It is evident that the average accuracy of the suggested feature extraction method in this article is 99.21% and 97.84% for training and testing in valence, arousal, dominance, and liking states, respectively. This is approximately a 3% improvement over the test accuracy of baseline features.

4.4. Experiment on Four Classes of Emotion Recognition

There were 32 subjects, 40 groups of affective experiments per subject, and 1280 data groups in total. They were labelled and categorized according to four modalities: LALV, LAHV, HALV, and HAHV. Among them, the baseline features have 88.92% and 84.70% training and testing accuracy on the four classifications, respectively, and the feature extraction approach proposed in this article has 90.15% and 88.46% training and testing accuracy, respectively, on the model. The test accuracy improved by nearly 4% compared to the baseline features. The results are shown in Figure 13.

4.5. Ablation Experiments

In Section 3.2, three forms of electrode mapping were proposed to determine the optimal mapping method for the deep learning model presented in this article. The performances of these mapping methods were experimentally compared, and the results are presented in Table 4. The sensitive transformation method, which includes more precise electrode locations and provides spatial information that is more consistent with emotional neural features, yielded the highest accuracy. Furthermore, the time consumption of this method was comparable to that of the compact mapping method and approximately one-third of that of the sparse mapping method. Therefore, considering both time and accuracy, the sensitive transformation method is the most suitable approach.
The present study focuses on the recognition task by employing window segments as samples, which depends on the interframe correlation to extract temporal features. The selection of an appropriate time window and frame length is crucial, and thus, this study conducts experiments to determine optimal values. The accuracy of the model is compared for different values of u and t, as presented in Table 5.
Based on the results, it is apparent that the optimal classification performance for the DEAP dataset was achieved when u = 5 s and t = 0.5 s. Regarding binary valence and arousal, the maximum difference in accuracy was 4.04% and 3.89%, respectively, and the maximum difference in the four classifications was 3.41%. For window segments of different lengths, the increase in the number of frames enables Bi-LSTM to extract richer temporal information. t = 0.25 s/0.5 s will be higher than the accuracy of 1 s frame division for the same window segment. However, when t = 0.25 s, the doubling of the number of frame sequences does not bring a continuous increase in accuracy, and the overall accuracy is close to the experimental data for t = 0.5 s, but the computational effort of the network is greatly increased.
Furthermore, although the proposed model approach in this paper showed good performance for both binary and four classifications, the effectiveness of individual modules within the model remains unknown. To address this issue, we designed five models with different structures for ablation experiments, and their compositions and results are presented in Table 6. The task identification of all models is based on 4D features designed in this paper, and the baseline CNN is designed without an attention mechanism. The unspecifically labelled LSTM model takes the output of the last time step as the input to softmax.
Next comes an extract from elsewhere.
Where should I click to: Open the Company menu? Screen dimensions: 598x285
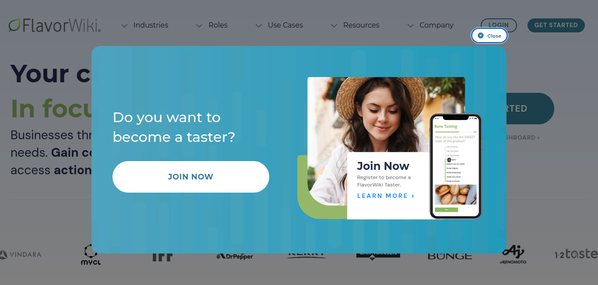[436, 25]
For the binary classification task, the combined CNN and LSTM model achieves an average accuracy of 84.45%, indicating that the combined model can integrate the temporal–frequency–spatial information of the multidimensional features well and produce good results. Bi-LSTM overcomes the limitation of LSTM in learning sequences only sequentially by learning sequences in both directions and combining the hidden layer states to determine the output results, which improves accuracy by approximately 4% compared to the CNN-LSTM model. SENet can focus on important channels in the feature matrix and improve model accuracy by assigning different weights. FcaNet uses two-dimensional discrete cosine variations to compress the feature map, avoiding the loss of frequency components caused by SENet and improving accuracy by 2% at a subtle computational cost. Additionally, to highlight the importance of different frame moments in the sample, the weighted sum of all time step hidden layer states is chosen as the output, achieving the best accuracy of 94.58%.
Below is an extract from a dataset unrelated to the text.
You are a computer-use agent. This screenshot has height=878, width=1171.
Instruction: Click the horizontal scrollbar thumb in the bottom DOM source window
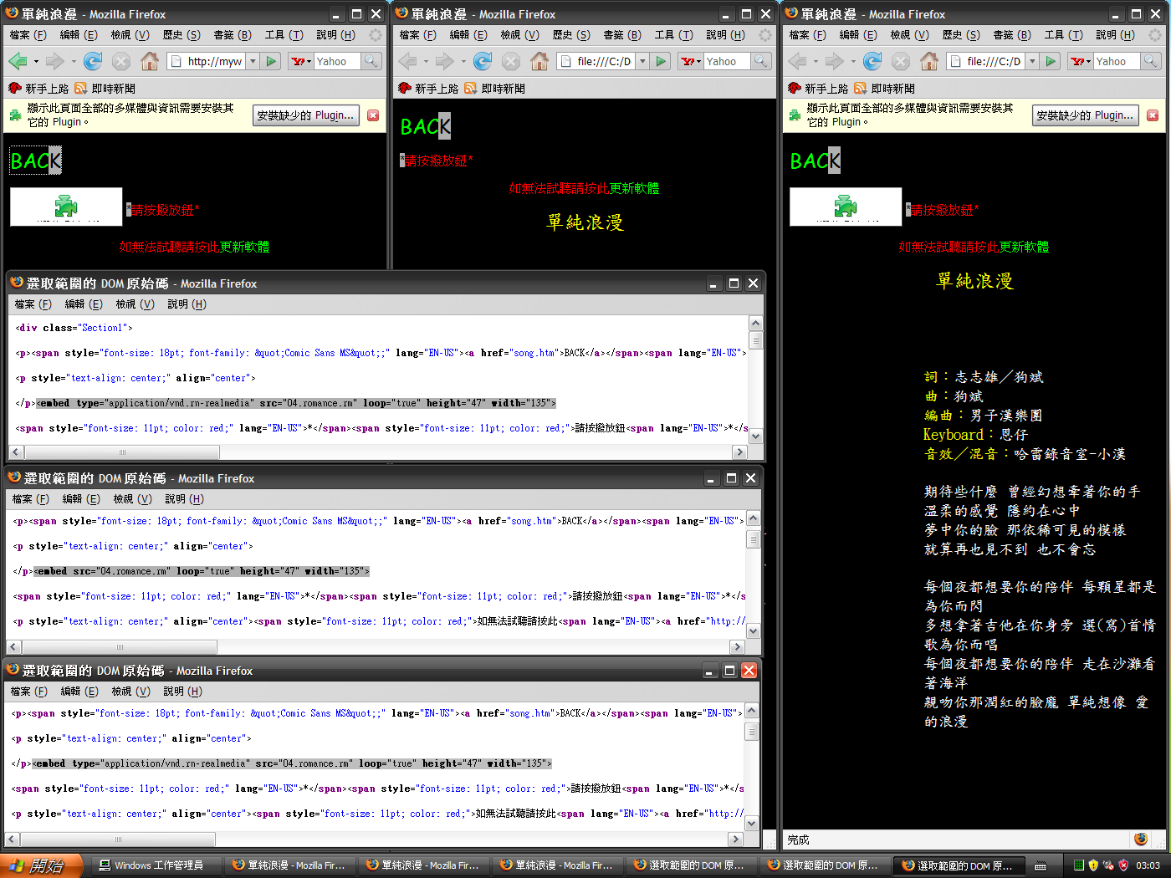click(x=118, y=839)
4.6. Experimental Comparison

In conclusion, the proposed approach is compared with models from other references in the literature, as shown in Table 7 and Table 8. In binary classification, some studies, such as [10,11], applied only 1D convolution to extract temporal information in EEG data, whereas Xu [20] constructed 3D spatial–frequency features of DE and selected a fully convolutional residual network recognition model, and Saha [27] used 3D convolutional kernels to extract and process the spatiotemporal features of EEG data. However, none of the above networks fully considered the feature information of the three dimensions, and their average accuracies were lower than the combined model of references [23,24,26], except for the studies where Xu [20] and Saha [27] used channel attention to augment the model accuracy. These findings demonstrate that attention mechanisms and consideration of multidimensional information are significant for the performance improvement of recognition systems. In this article, we employed Bi-LSTM based on LSTM to learn sequence signals for future sentiment information and used FcaNet to compensate for the shortcomings of SENet. Consequently, we achieved the best accuracy of 98.10% for binary classification.
In the context of the four-classification task, prior works such as those in [4,5,6] utilized wavelets to extract time–frequency features for emotion recognition using SVM and mRMR algorithms. However, these methods did not incorporate the spatial information and dynamic temporal features of EEG. Mei [18] and Chao [36] represented features by constructing a connectivity matrix of brain structures, followed by extracting spatial features using CNN. Similarly, PSO-BiLSTM [35] utilized DWT to decompose the signal, applied a third-order cumulant transformation to a high-dimensional space, and then reduced the dimension to eliminate redundancy. However, this approach also did not consider spatial feature learning. In contrast, the four-dimensional data used in this paper contain more information than the two- and three-dimensional data used in prior works. Furthermore, the proposed approach in this article constructs a combined network that can adapt to multidimensional features and extract spatial–frequency and temporal features. It also employs the more advanced FcaNet and fully considers information from all frame moments. These advantages make the proposed method more effective compared to those in prior examples in the literature.

5. Conclusions

This study proposes a cascaded convolutional recurrent neural network based on multidimensional features for emotion recognition. To address the limitations of the previous literature, a 4D matrix is constructed to incorporate emotional features of the signal in the temporal, frequency, and spatial dimensions. Additionally, a hybrid deep learning model is proposed to better fit the extracted feature matrix. The convolutional encoder is mainly used to extract spatial–frequency features from 4D input data, and the residual network composed of DC and PC improves the real-time performance of the recognition system. FcaNet assigns more accurate weights to different feature channels at a negligible computational cost, allowing useful feature information to be further highlighted. Finally, to emphasize the temporal significance of the frame windows in the sample, the weighted sum of the hidden layer states of the Bi-LSTM at all frame moments is utilized as input to the softmax layer. The experimental results demonstrate that the proposed method in this paper performs well compared to the rest of the literature, with an average accuracy of 97.84% in the two classification experiments and 88.46% in the four-classification experiments. In future work, we will explore a more expressive feature extraction method and apply a more streamlined network to the recognition task, making emotion recognition more rapid in the HCI domain.

Author Contributions

Data curation, C.W.; investigation, Y.L.; resources, Y.L.; software, C.W. and C.L.; supervision, Y.L.; writing—original draft, C.W.; writing—review and editing, C.W. All authors have read and agreed to the published version of the manuscript.

Funding

This research was funded by the National Natural Science Foundation of China (No. 51775076).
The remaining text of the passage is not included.